2. Related Art Statement
The following two types of frame-by-frame color image pickup apparatuses are known. For simplicity, the following discussion assumes that the three reference colors are red (R), green (G) and blue (B).
FIG. 10 is a simplified block diagram showing a typical conventional frame-by-frame color image pickup apparatus 31.
An image pickup device 33 is arranged at the image plane in perpendicular alignment to the optical axis of an imaging lens or an image forming lens 32 for forming an optical image of an unshown subject, a rotating filter 34 having color filters that respectively transmit R, G and B light rays is mounted between the imaging lens 32 and the image pickup device 33, and the rotating filter 34 is driven by unshown driving means such as a motor.
By rotating filter 34, the R, G and B color filters are sequentially positioned in the light path, and optical images of R, G, and B wavelength components are formed on the image pickup device 33. In response to a scan signal in synchronization with the irradiation period of each of the R, G, and B light wavelengths, from a scanning control module 35, the image pickup device 33 performs photoelectrical conversion to output, in a time series fashion, signals corresponding to the image of each wavelength component (referred to as R, G and B signals).

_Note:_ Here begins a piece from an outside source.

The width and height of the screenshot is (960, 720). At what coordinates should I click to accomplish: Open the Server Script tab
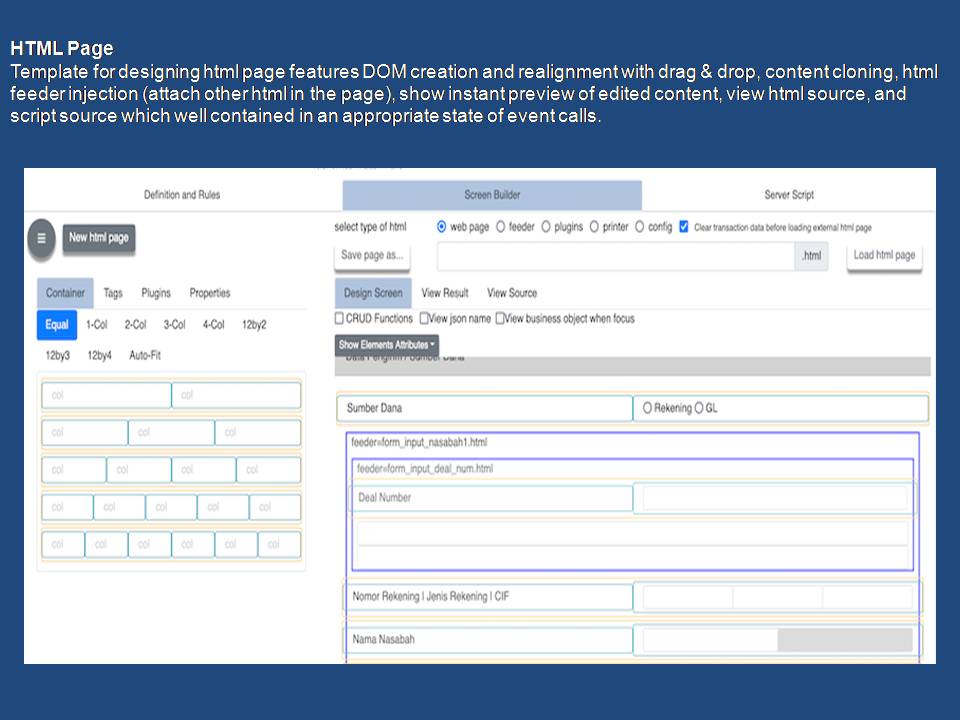point(789,195)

Time-series R, G, and B signals are A/D-converted by an A/D converter 36 into corresponding digital R, G, and B signals, which are then sequentially stored in respective color memories 38R, 38G, and 38B under the control of a memory control module 37. These signals are read at the same timing and become concurrent color image data. The concurrent color image data is fed to a signal processing module 39 to be processed into R, G and B color signals. The R, G and B color signals are then fed to an unshorn color monitor display, where the image of the subject is presented in color or fed to an image recording apparatus to be recorded there.
Referring to a timing diagram shown in FIG. 11, an X-Y address type solid-state pickup device as the image pickup device 33 is scanned in a noninterlace fashion.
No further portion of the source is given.